Governo adia obrigatoriedade de trabalhadores do Estado declararem conflitos de interesses
Portaria foi novamente adiada por um ano. Medida abrange dirigentes e funcionários, que deliberem sobre contratação pública, subsídios, sanções e licenciamentos.
A obrigatoriedade de uma declaração de inexistência de conflitos de interesses por administração, dirigentes e trabalhadores do Estado que deliberem sobre contratação pública, subsídios e processos sancionários foi adiada por mais um ano.
A portaria, com o formulário da declaração, deveria ter entrado em vigor em setembro de 2024, mas foi inicialmente adiada por um ano, pelo que deveria passar a estar a vigente a partir de 14 de agosto.
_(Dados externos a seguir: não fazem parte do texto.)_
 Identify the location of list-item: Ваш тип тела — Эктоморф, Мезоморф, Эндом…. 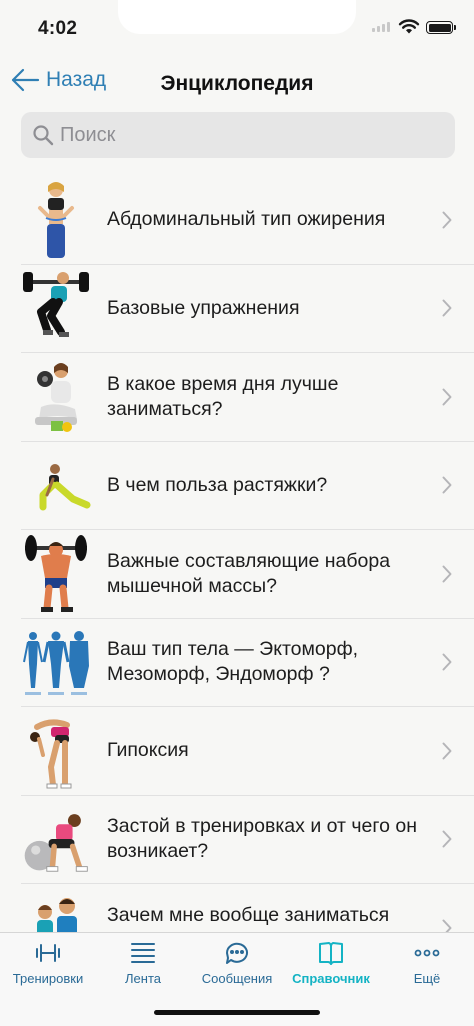
(248, 663).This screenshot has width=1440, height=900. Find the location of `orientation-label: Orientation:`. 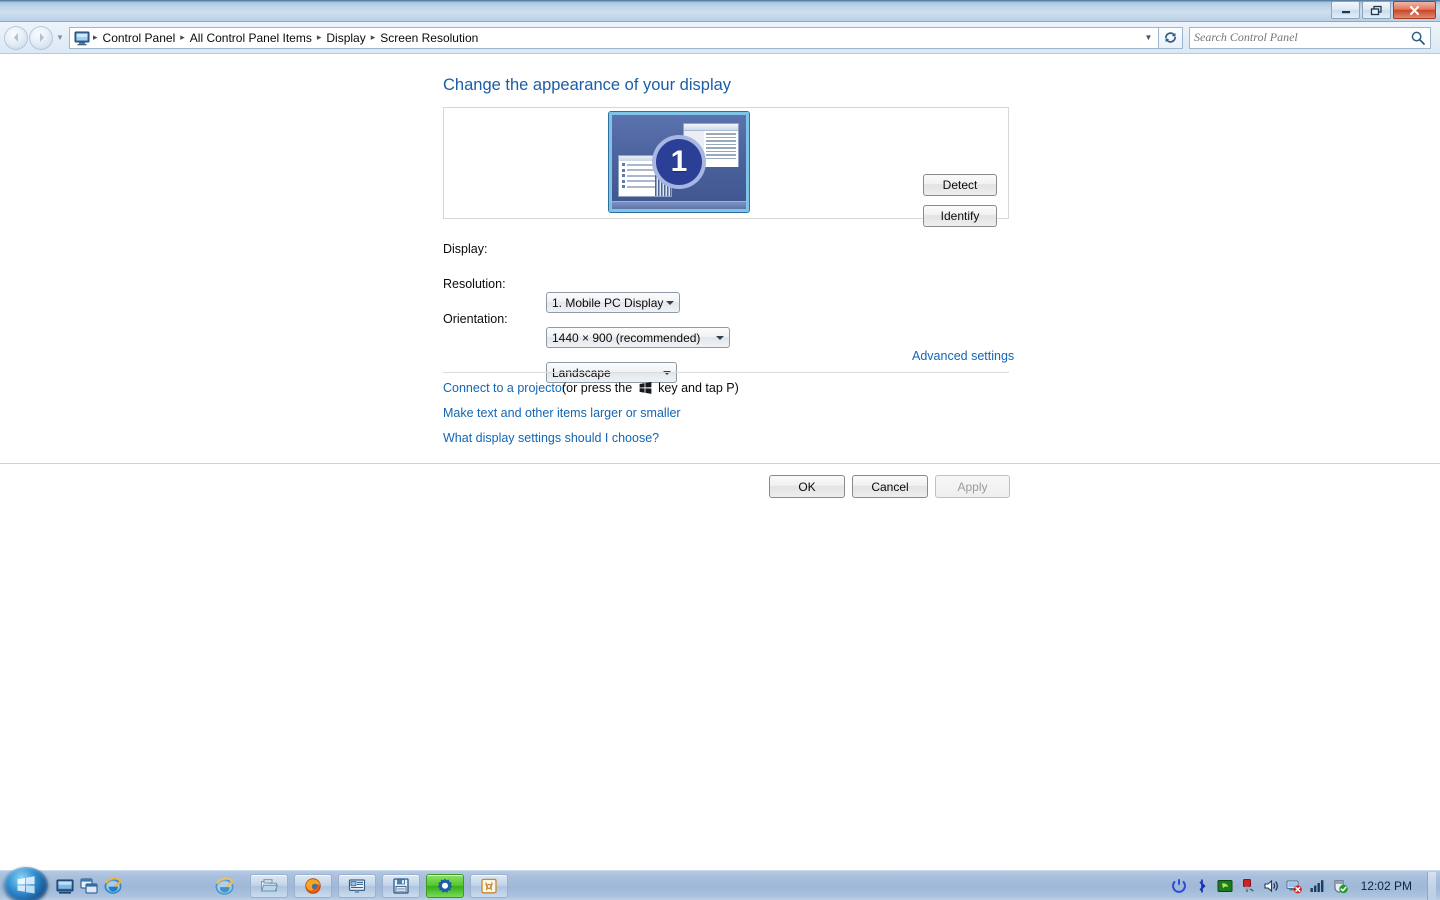

orientation-label: Orientation: is located at coordinates (476, 319).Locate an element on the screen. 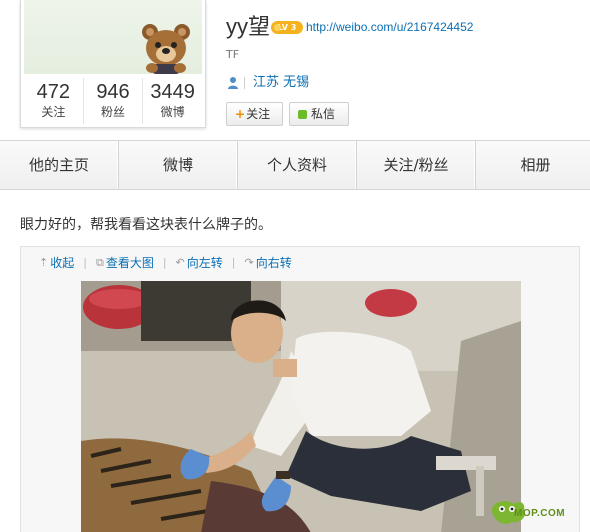  rotate-right-label: 向右转 is located at coordinates (274, 263).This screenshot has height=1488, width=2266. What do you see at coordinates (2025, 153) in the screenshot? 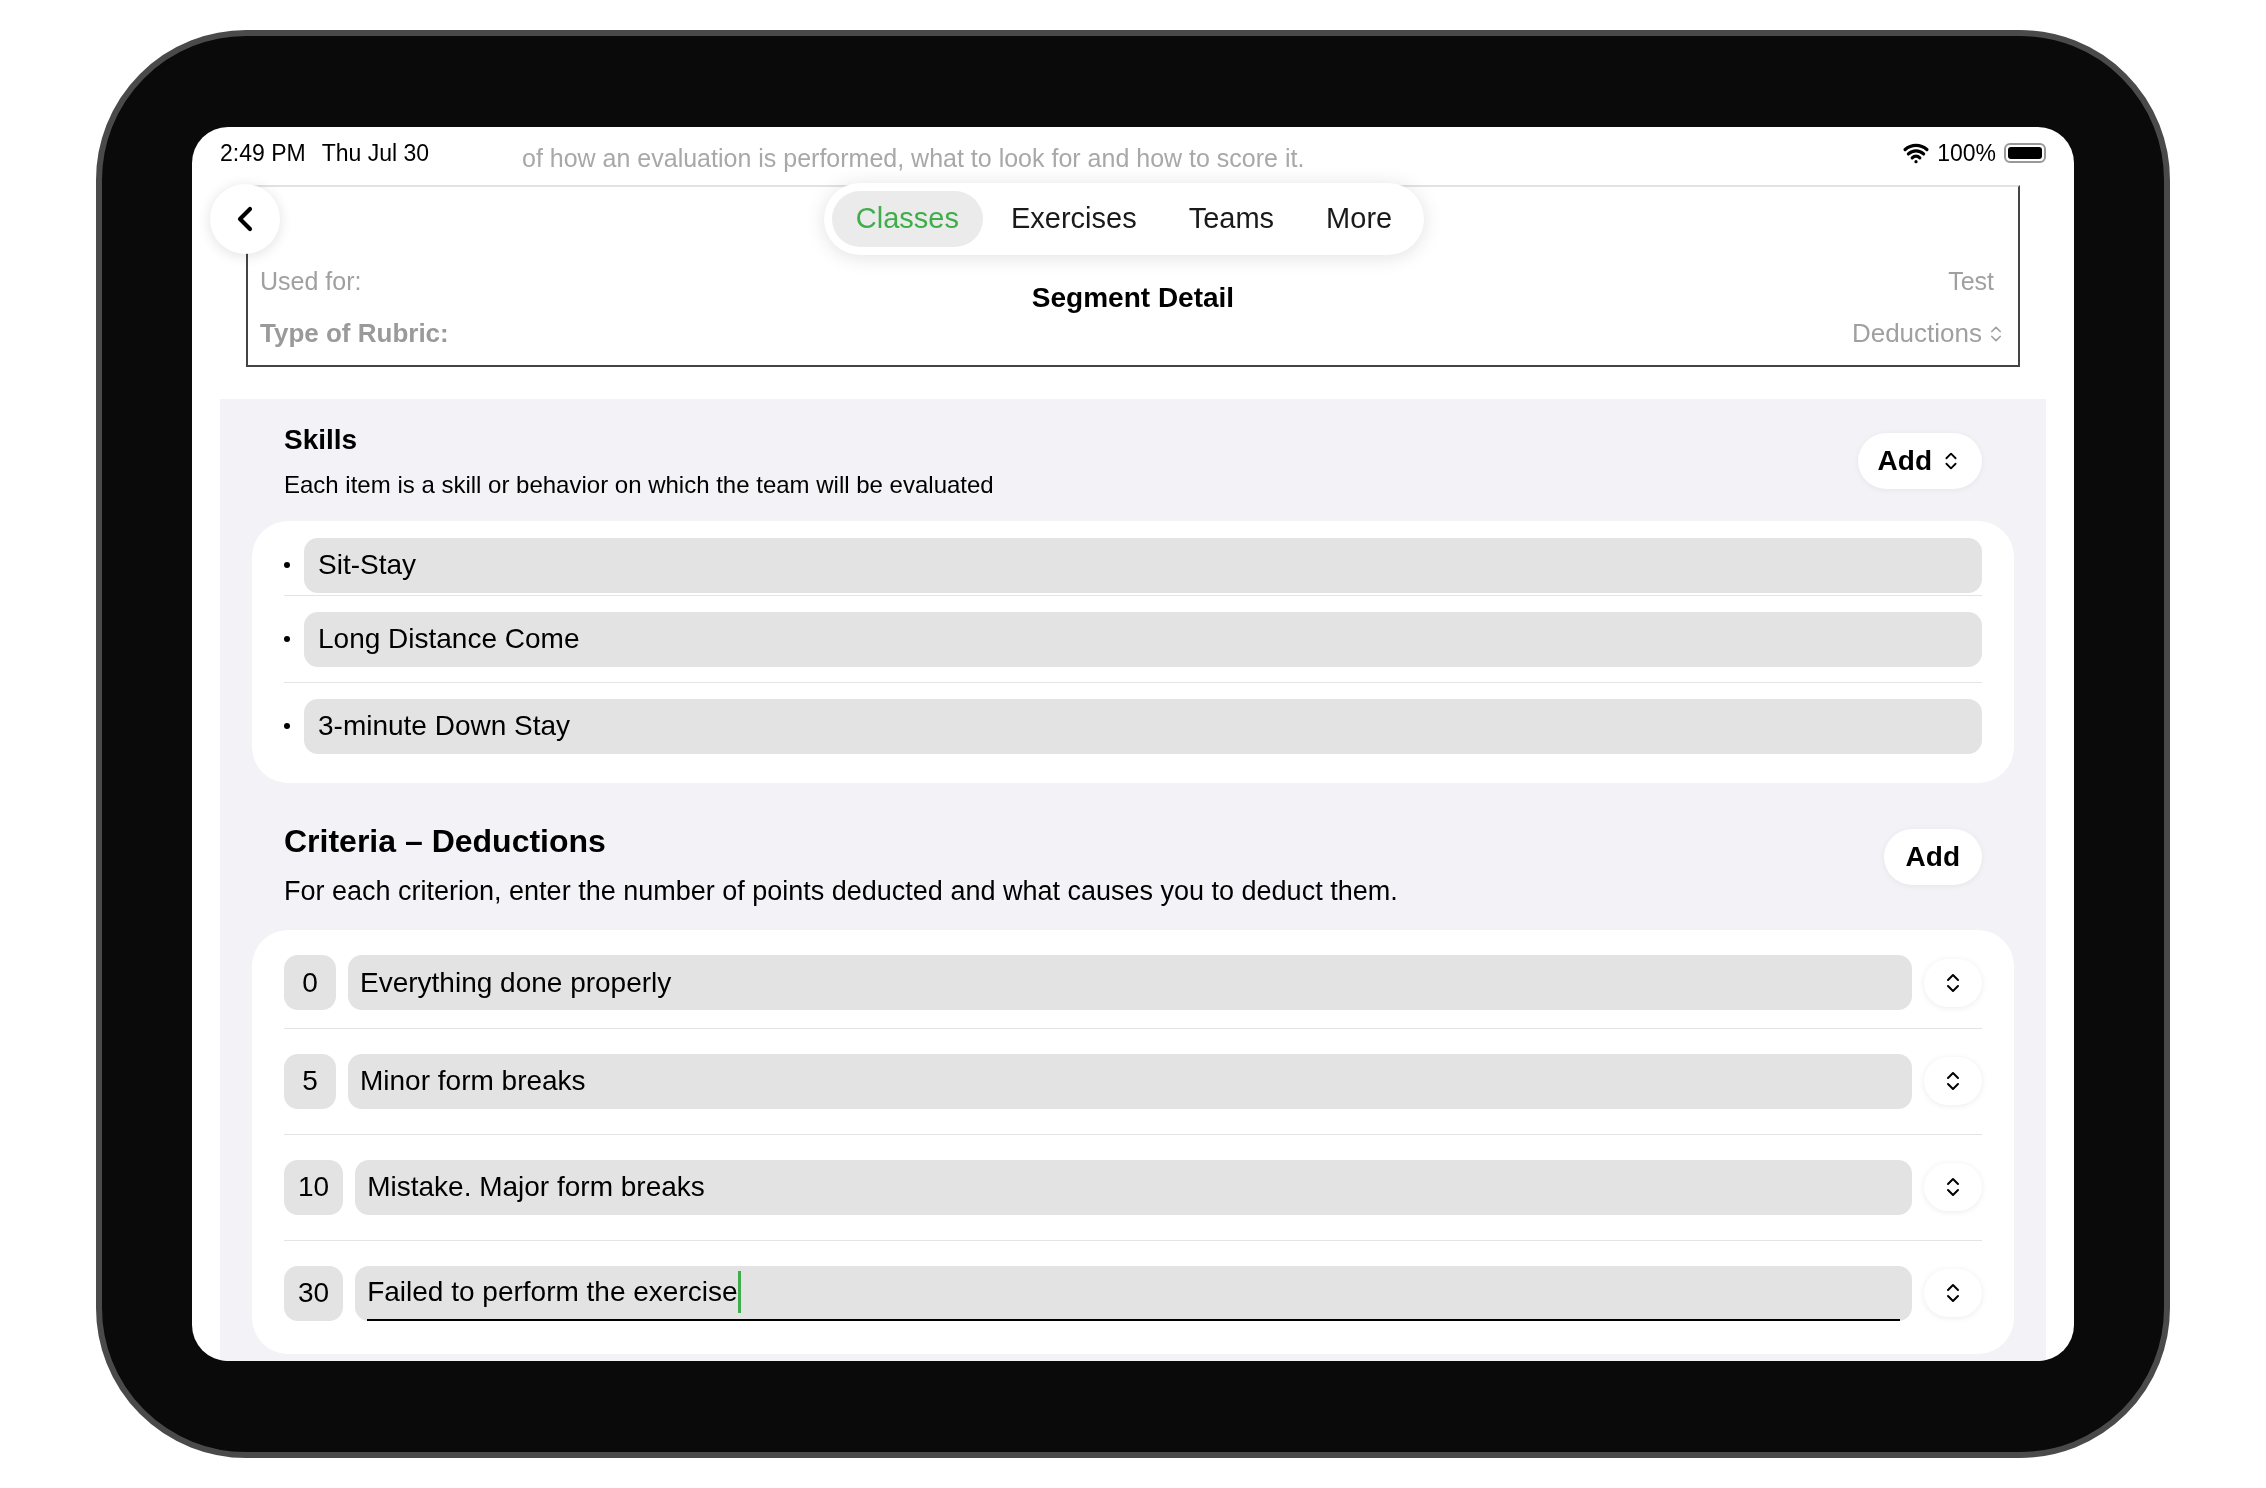
I see `battery-icon` at bounding box center [2025, 153].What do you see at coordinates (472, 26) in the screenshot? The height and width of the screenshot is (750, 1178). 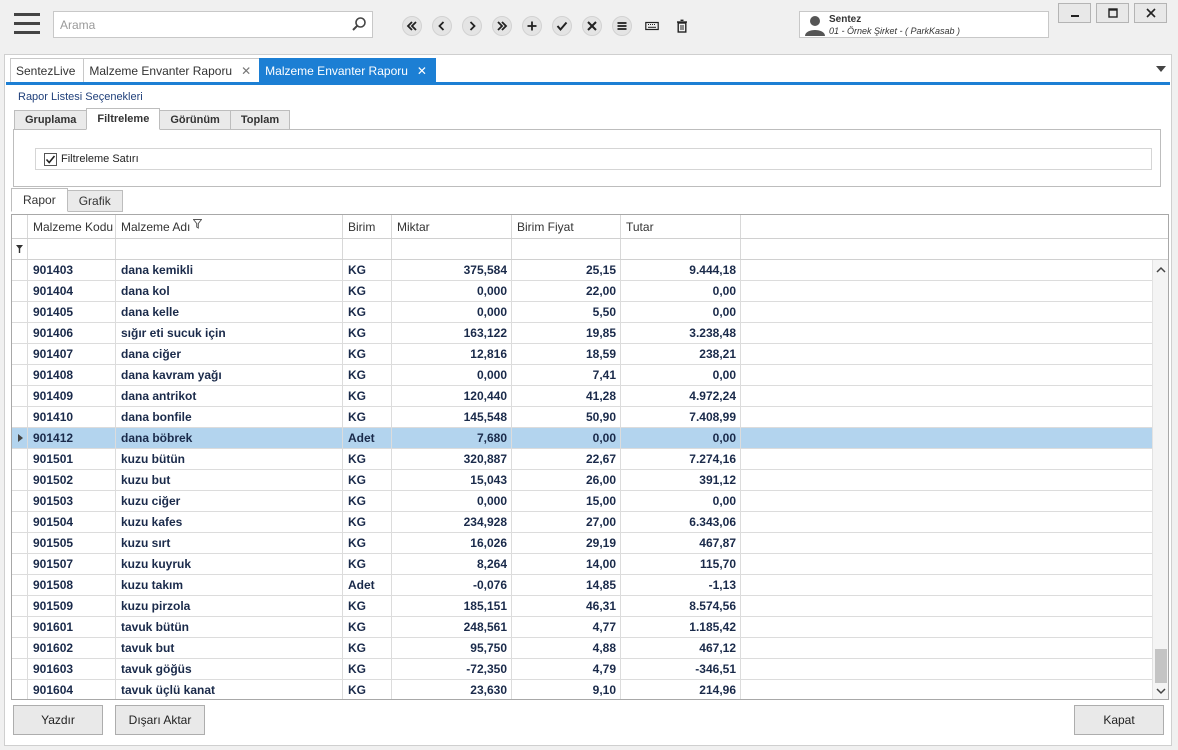 I see `next-icon` at bounding box center [472, 26].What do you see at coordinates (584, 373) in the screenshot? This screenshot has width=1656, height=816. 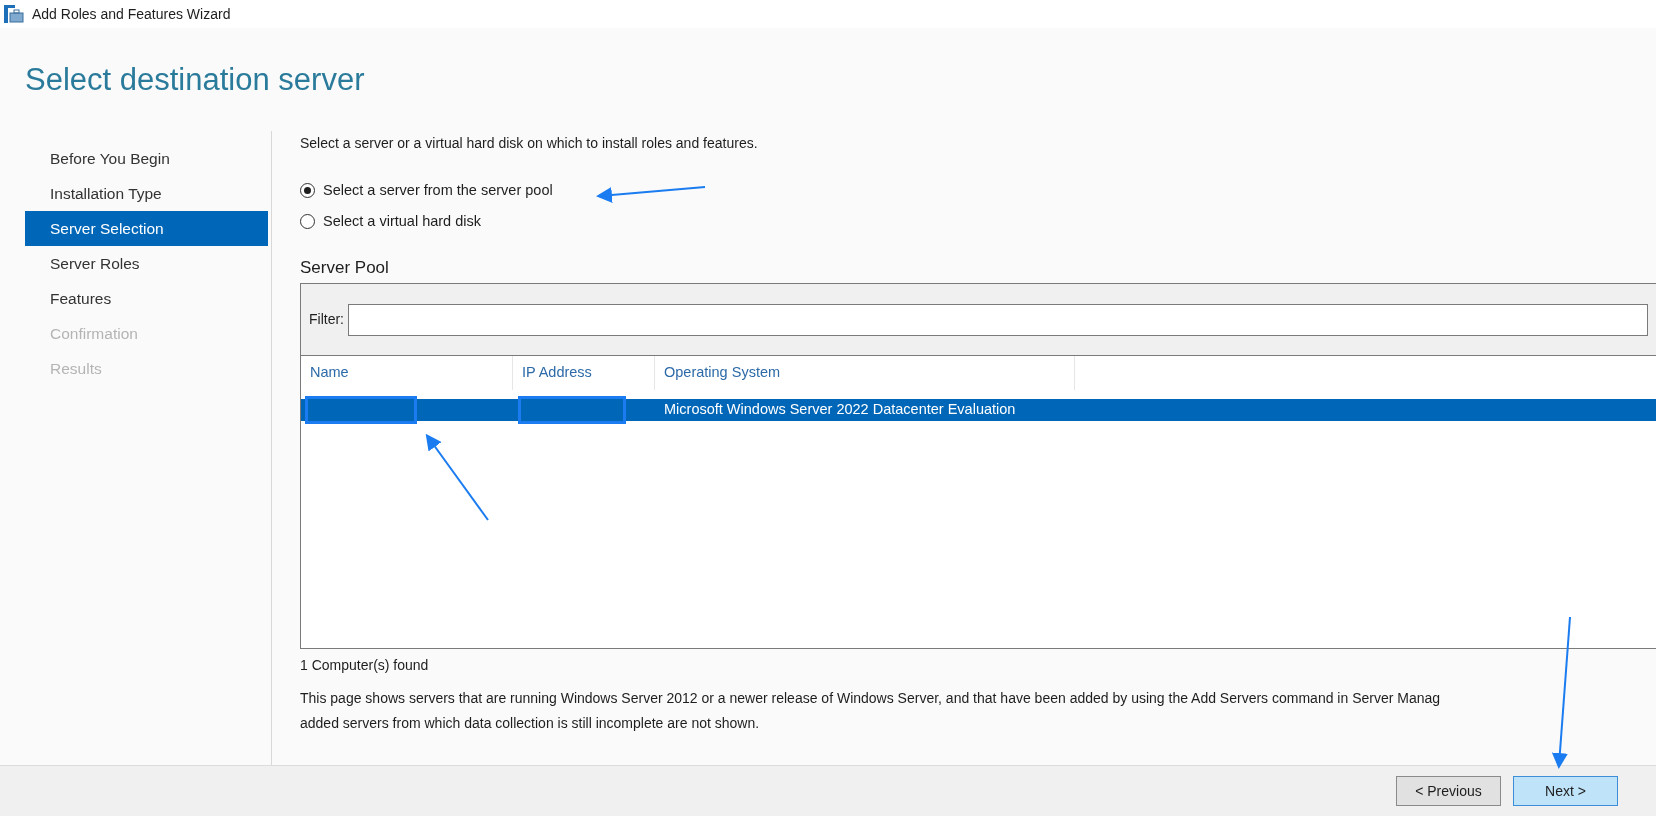 I see `column-header: IP Address` at bounding box center [584, 373].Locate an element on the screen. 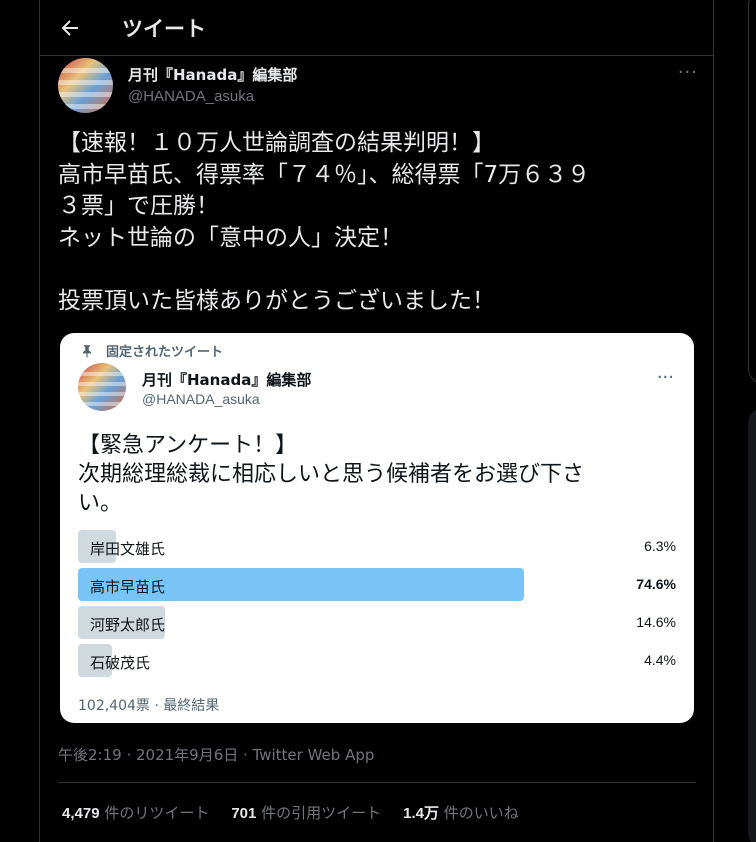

No entanto, a ministra da Justiça e a Secretária de Estado da Administração Pública determinaram esta quinta-feira que apenas entrasse em vigor dois anos após a sua publicação, ou seja, no verão de 2026.
A medida prevê que os membros dos órgãos de administração, dirigentes e trabalhadores das entidades públicas abrangidos “devem assinar uma declaração de inexistência de conflitos de interesses, em cada um dos procedimentos em que intervenham respeitantes às seguintes matérias ou áreas de intervenção: contratação pública, concessão de subsídios, subvenções ou benefícios, licenciamentos urbanísticos, ambientais, comerciais e industriais e procedimentos sancionatórios”.
“Com o processo eleitoral autárquico em curso e a abertura de um novo ciclo da governação local, torna-se manifestamente inconveniente a imposição imediata das mudanças que seriam necessárias, por poderem criar uma perturbação no funcionamento dos órgãos autárquicos”, justifica o Governo na portaria publicada em Diário da República.
Com o processo eleitoral autárquico em curso e a abertura de um novo ciclo da governação local, torna-se manifestamente inconveniente a imposição imediata das mudanças que seriam necessárias.
O Executivo sublinha que “sendo as autarquias o grupo quantitativamente mais significativo das entidades potencialmente abrangidas pela entrada” da declaração “criar-se-ia um risco acrescido para o normal funcionamento das estruturas administrativas e para a agilidade do processo decisório”.
A medida está inserida no Regime Geral da Prevenção da Corrupção (RGPC), desenvolvido no âmbito da Estratégia Nacional Anticorrupção 2020-24. De forma a garantir os objetivos do RGPC para as entidades públicas, foram estabelecidas várias disposições que visam assegurar a transparência administrativa, evitar conflitos de interesses, regular a acumulação de funções, implementar sistemas de controlo interno e promover a concorrência na contratação pública.